[What is asked]: Reproduce everything from the line containing "At what coordinates should I click to accomplish: Click" down to the end of the rows, renaming "title line" to "heading line" and leaving all else unchanged. Leave the pictures out of your answer.

[Item coordinate data]:
begin
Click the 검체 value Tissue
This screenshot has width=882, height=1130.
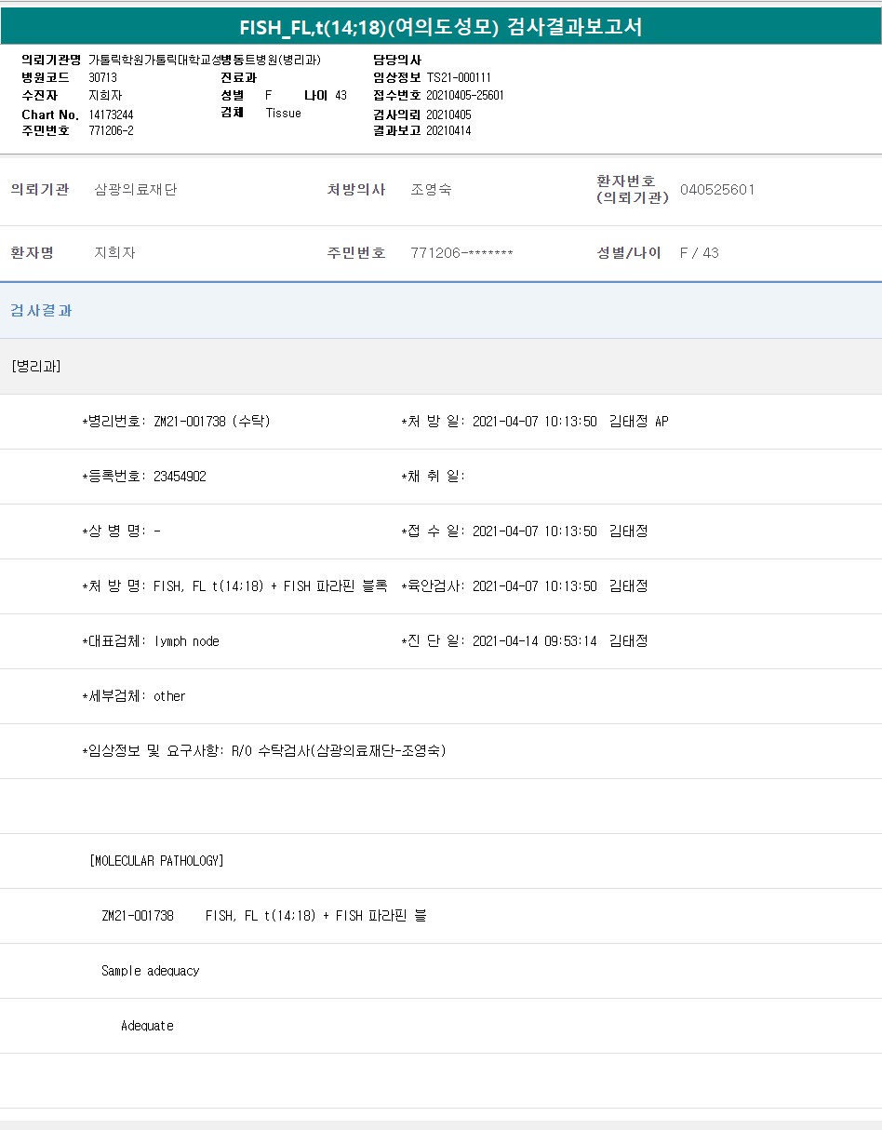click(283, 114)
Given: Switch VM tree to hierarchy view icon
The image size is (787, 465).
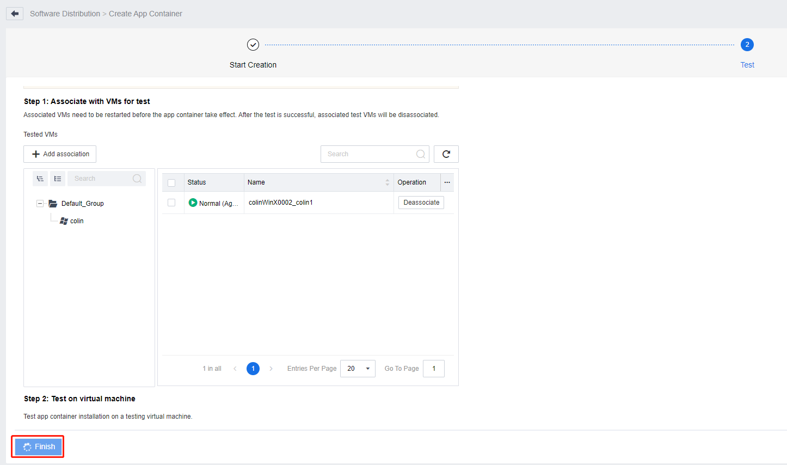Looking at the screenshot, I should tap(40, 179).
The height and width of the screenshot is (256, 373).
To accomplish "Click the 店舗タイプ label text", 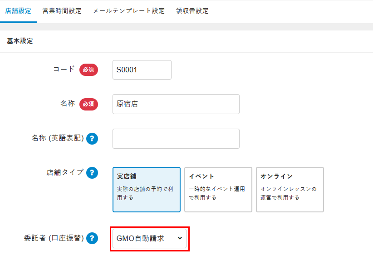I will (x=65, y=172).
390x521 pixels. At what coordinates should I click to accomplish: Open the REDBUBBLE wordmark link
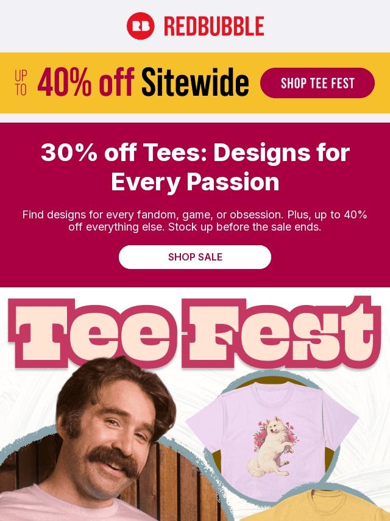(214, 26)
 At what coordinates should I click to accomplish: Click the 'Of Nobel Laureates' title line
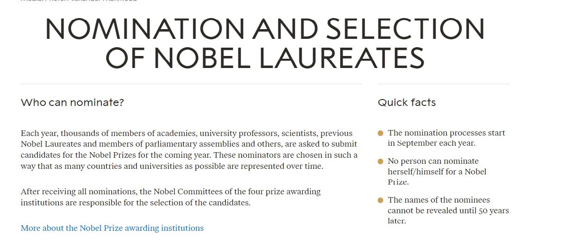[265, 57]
end
[Output of the task]:
 At what coordinates should I click to accomplish: Click the 'Of Nobel Laureates' heading line
[265, 57]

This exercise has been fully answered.